The protective effect is additive per T allele, consistent with the additive inheritance pattern seen at rs729302. Heterozygous CT individuals carry one buffered and one unbuffered copy of the IRF5 5' regulatory region; TT homozygotes carry the protective architecture on both chromosomes. Neither genotype guarantees freedom from autoimmune disease — the IRF5 locus is one component of a multigenic autoimmune risk architecture that includes HLA, PTPN22, STAT4, and other contributors. However, the T allele provides real, documented biological buffering of the interferon overactivation that underlies SLE and RA.
The most important context for this variant is the full IRF5 haplotype picture: individuals who carry rs13245639-T (no susceptibility at the 5' locus) alongside rs10488631-TT (no susceptibility at the 3' locus) have the most comprehensively protected IRF5 regulatory configuration currently characterized.
Interactions
rs13245639 is in near-perfect LD with rs729302 (r²=0.97) and travels on the same protective 5' haplotype block. For practical purposes, genotyping rs13245639 and rs729302 provides redundant information; however, on WGS data both are present and rs13245639's functional annotation makes it a useful confirmatory or primary tag.

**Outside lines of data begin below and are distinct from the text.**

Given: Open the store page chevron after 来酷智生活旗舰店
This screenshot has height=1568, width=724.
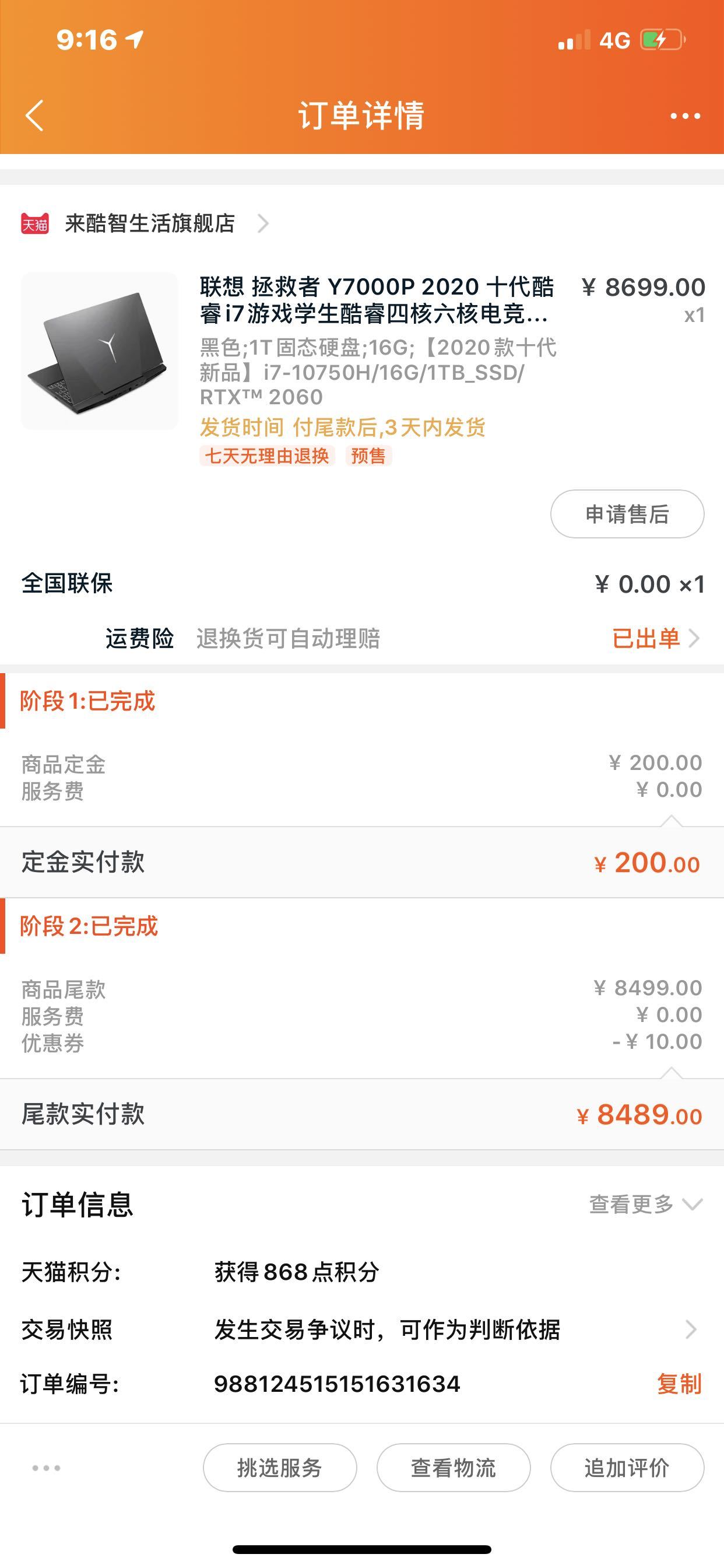Looking at the screenshot, I should tap(263, 224).
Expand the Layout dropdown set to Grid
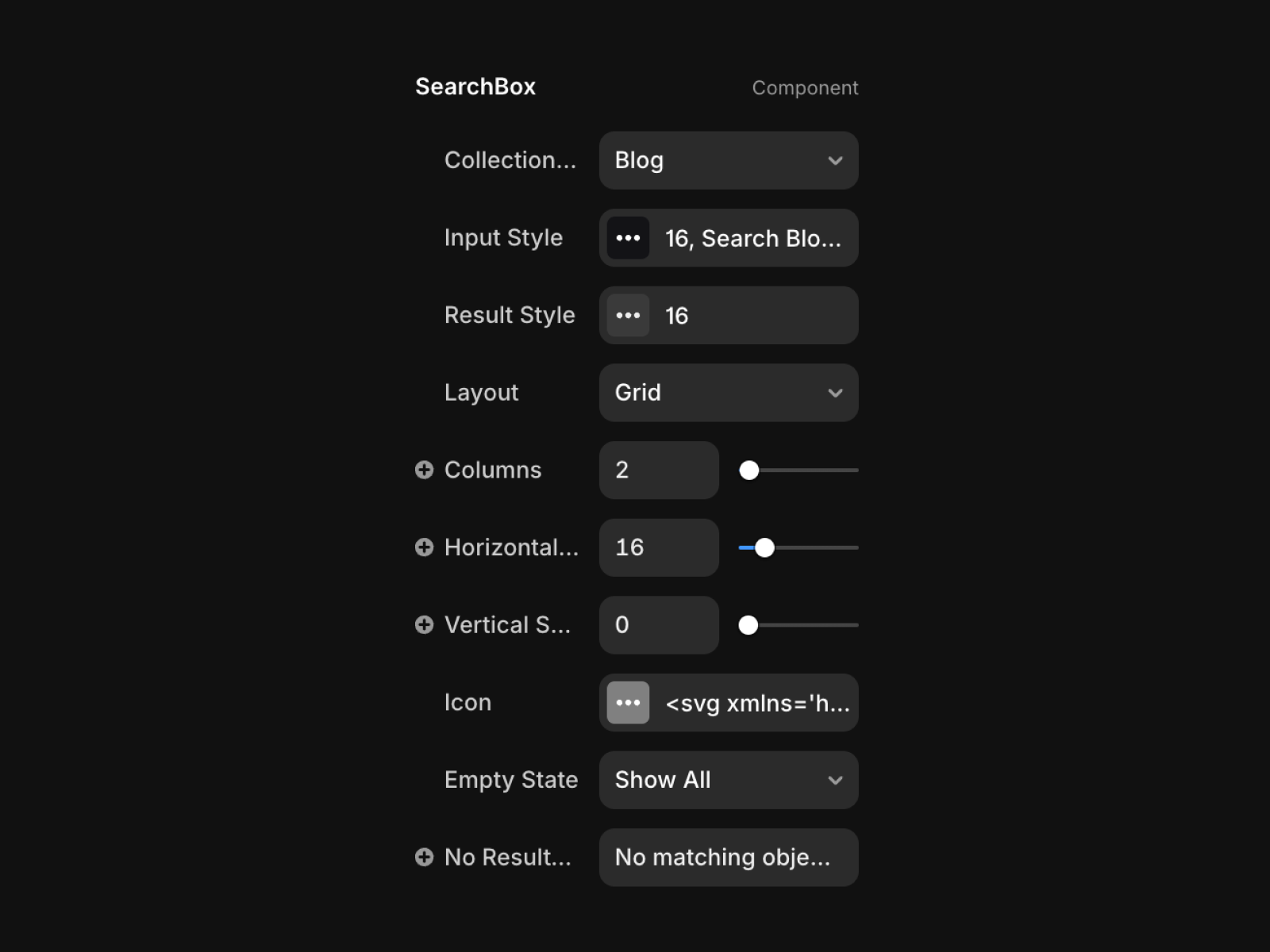Viewport: 1270px width, 952px height. pyautogui.click(x=729, y=393)
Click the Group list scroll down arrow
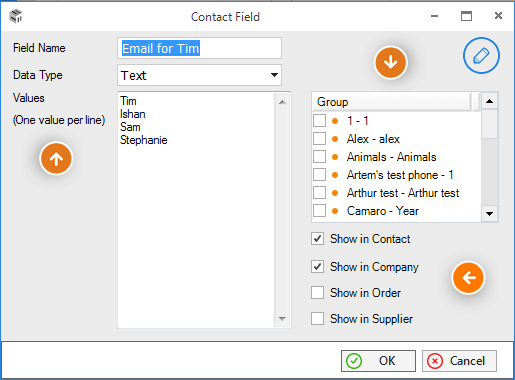The height and width of the screenshot is (380, 515). pyautogui.click(x=489, y=214)
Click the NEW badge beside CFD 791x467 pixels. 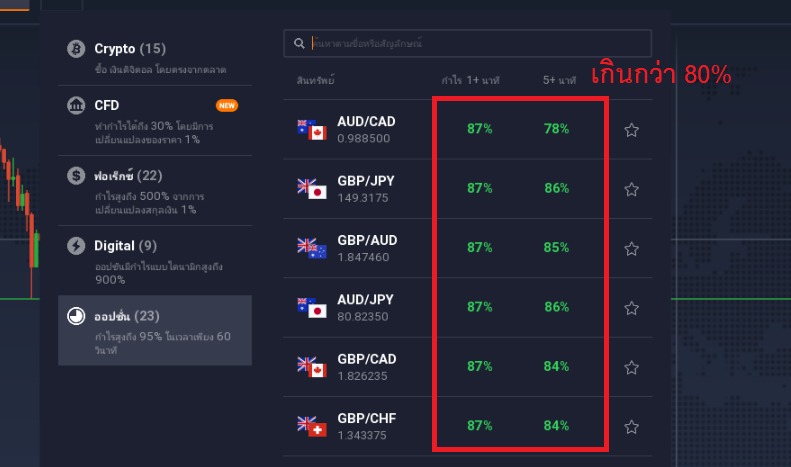click(x=227, y=105)
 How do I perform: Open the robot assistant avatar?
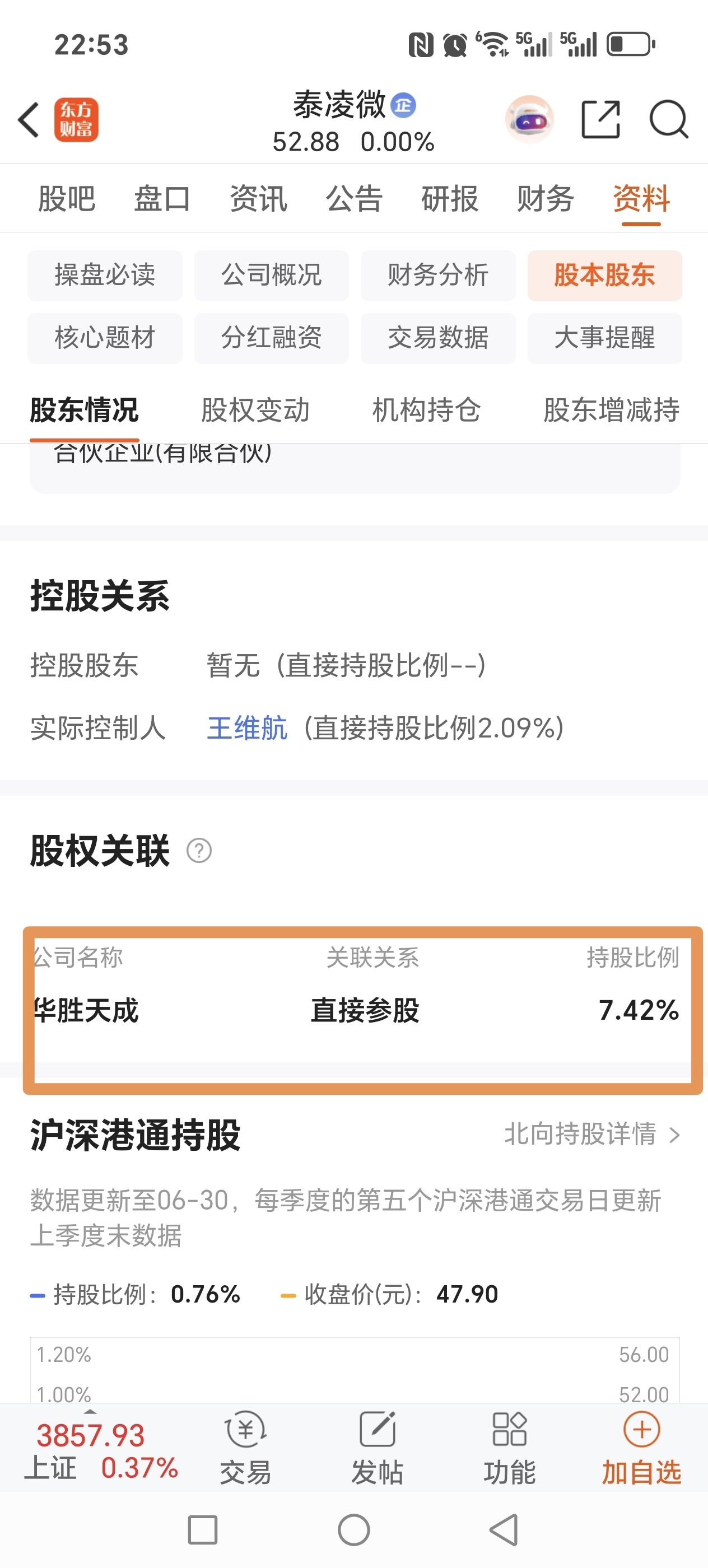pyautogui.click(x=529, y=120)
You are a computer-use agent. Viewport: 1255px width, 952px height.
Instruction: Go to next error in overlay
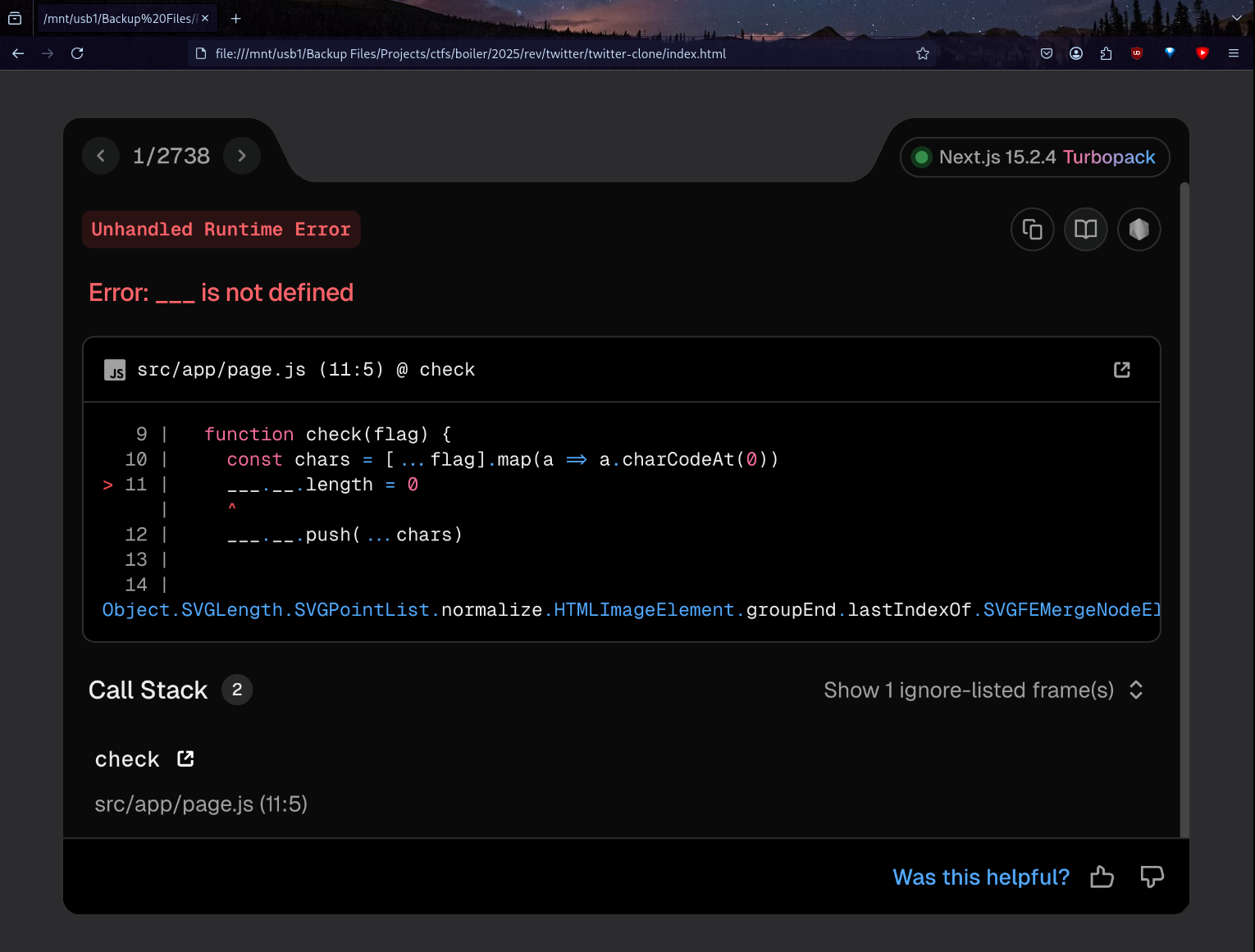point(241,156)
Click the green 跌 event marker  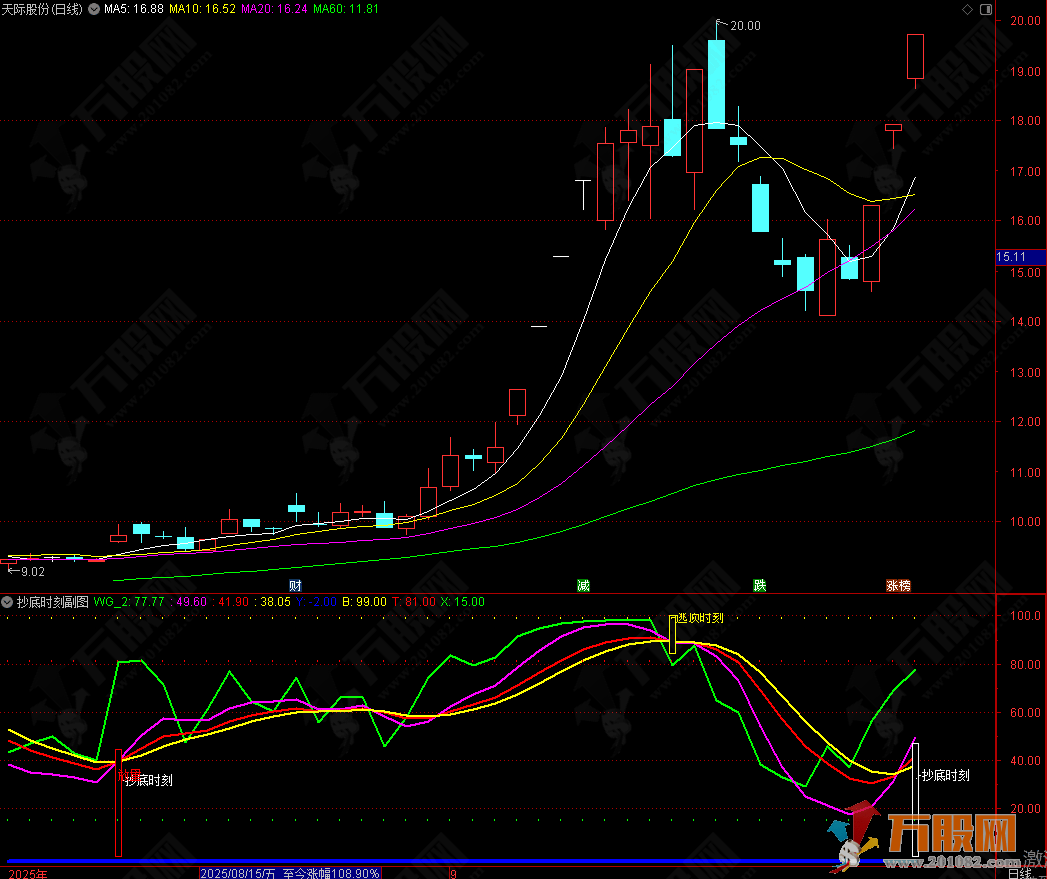pyautogui.click(x=760, y=585)
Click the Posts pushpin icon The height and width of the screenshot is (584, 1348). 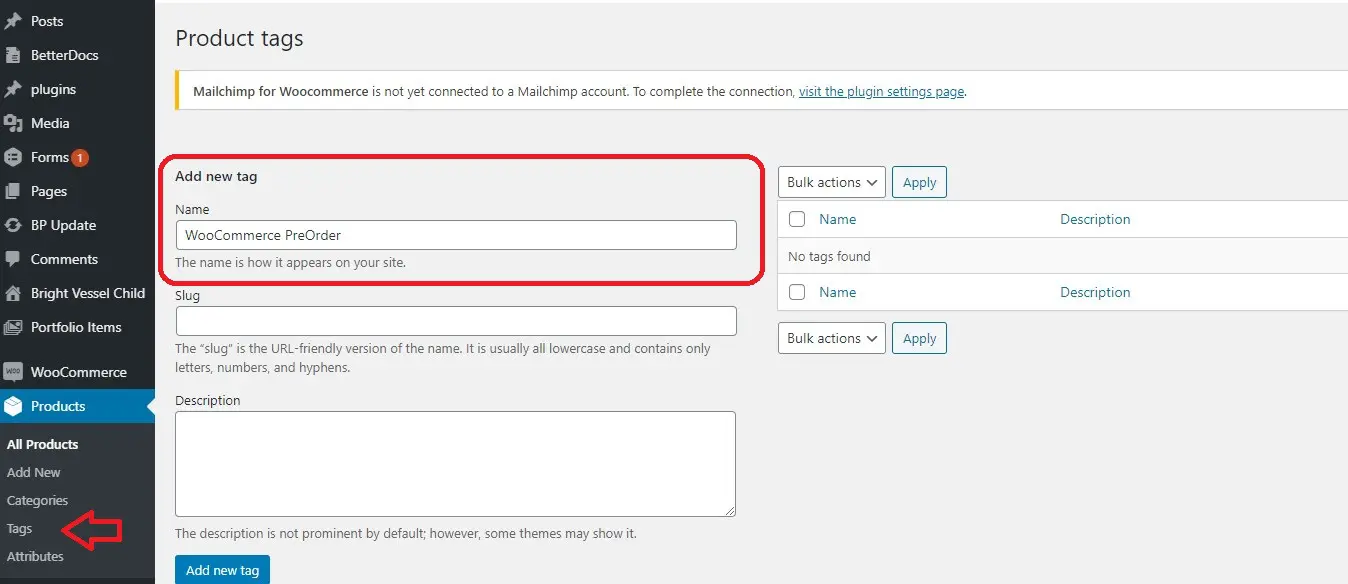(x=13, y=21)
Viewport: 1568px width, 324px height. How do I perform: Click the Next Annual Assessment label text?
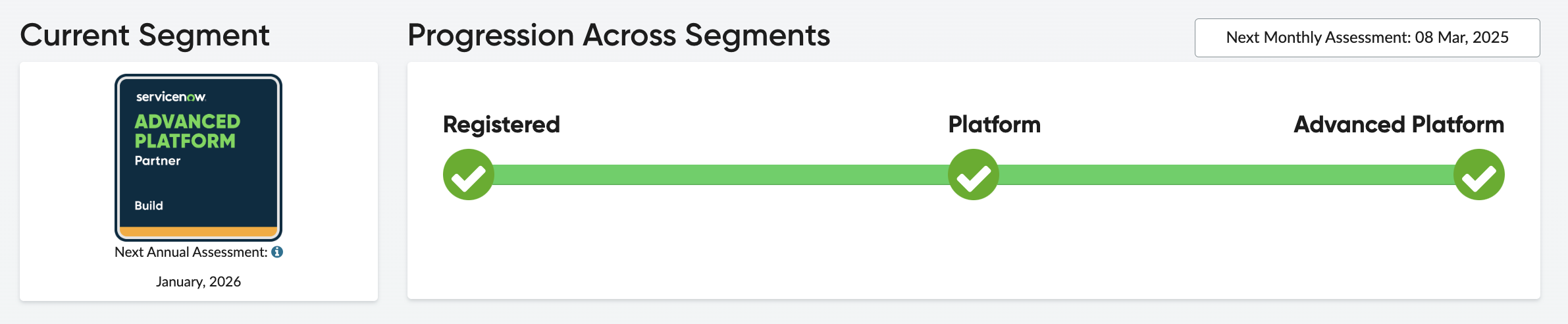click(191, 252)
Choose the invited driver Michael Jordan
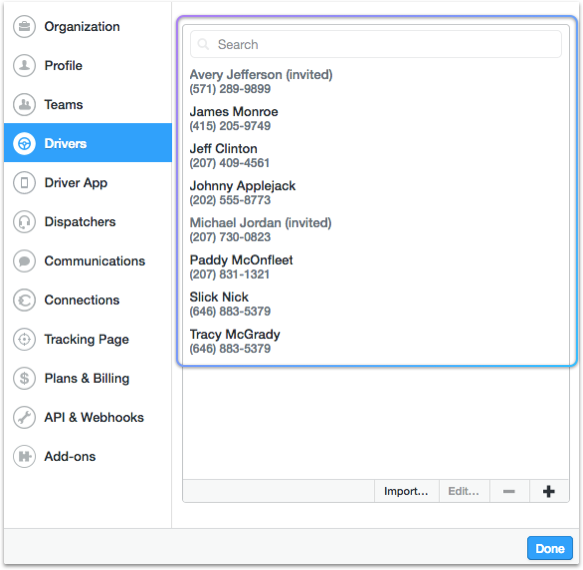 pos(376,230)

The 5' protective haplotype tagged by rs13245639-T opposes the 3' susceptibility haplotype tagged by rs10488631 (documented separately). These two haplotype blocks are functionally independent — individuals can carry any combination of the two, and their net IRF5-driven autoimmune susceptibility reflects the additive contributions from both loci.
At the pathway level, IRF5 interacts with STAT4 (rs7574865), the signal transducer downstream of type I interferon. IRF5 drives IFN production; STAT4 amplifies cellular responsiveness to that IFN. rs13245639-T carriers who also carry the STAT4 non-risk genotype benefit from a dual buffer: reduced interferon production and reduced interferon amplification.